Node-Variant Graph Filters in Graph Neural Networks

TL;DR

This paper investigates the role of frequency creation in graph neural networks by replacing nonlinear activations with node-variant graph filters, enabling controlled frequency design and separation of frequency creation from nonlinearity.

Contribution

It introduces node-variant graph filters as a tool to analyze and design frequency creation mechanisms in GNNs, separating this from nonlinear activation functions.

Findings

Frequency creation can be explicitly designed using NVGFs.

Replacing nonlinear activations with NVGFs isolates frequency creation effects.

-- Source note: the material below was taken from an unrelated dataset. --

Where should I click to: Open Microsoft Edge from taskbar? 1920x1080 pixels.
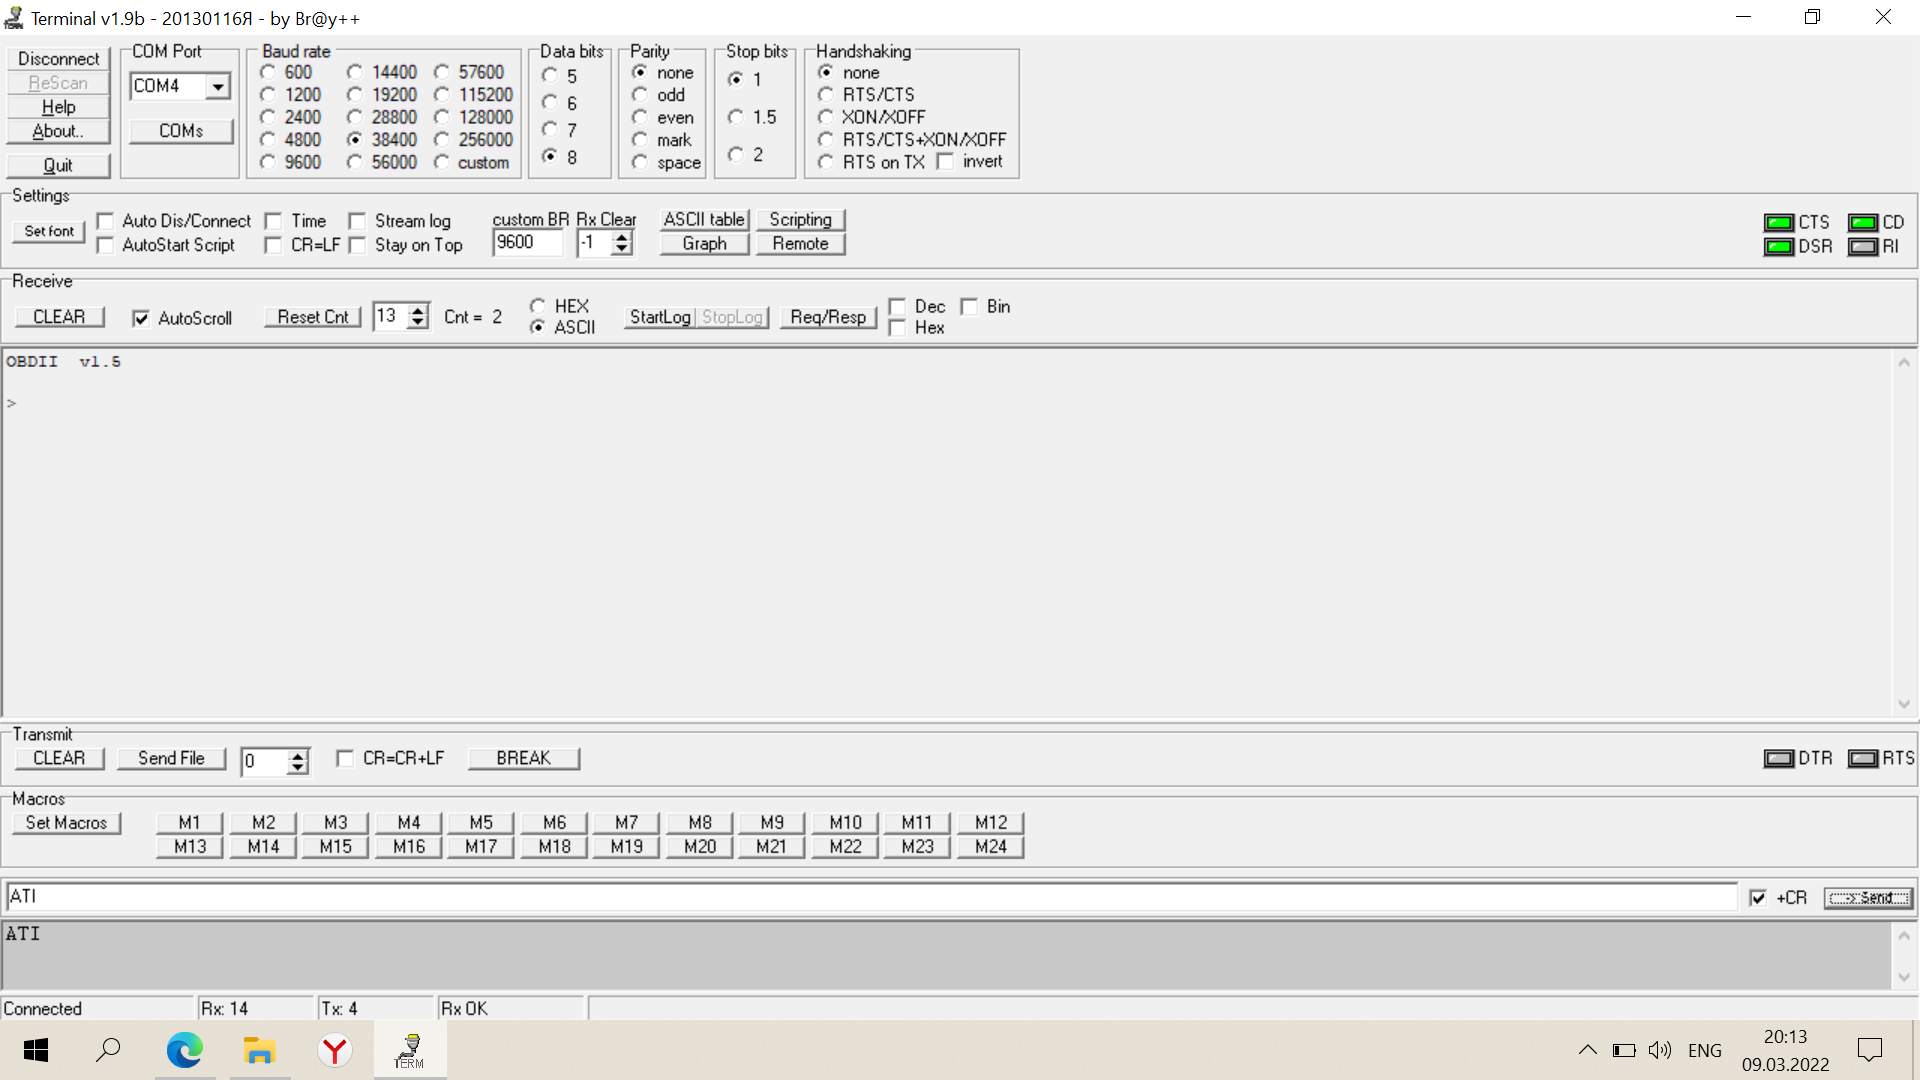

Simulations demonstrate the role of frequency creation in graph signal processing.

Abstract

Graph neural networks (GNNs) have been successfully employed in a myriad of applications involving graph signals. Theoretical findings establish that GNNs use nonlinear activation functions to create low-eigenvalue frequency content that can be processed in a stable manner by subsequent graph convolutional filters. However, the exact shape of the frequency content created by nonlinear functions is not known and cannot be learned. In this work, we use node-variant graph filters (NVGFs) -- which are linear filters capable of creating frequencies -- as a means of investigating the role that frequency creation plays in GNNs. We show that, by replacing nonlinear activation functions by NVGFs, frequency creation mechanisms can be designed or learned. By doing so, the role of frequency creation is separated from the nonlinear nature of traditional GNNs. Simulations on graph signal processing problems are carried out to pinpoint the role of frequency creation.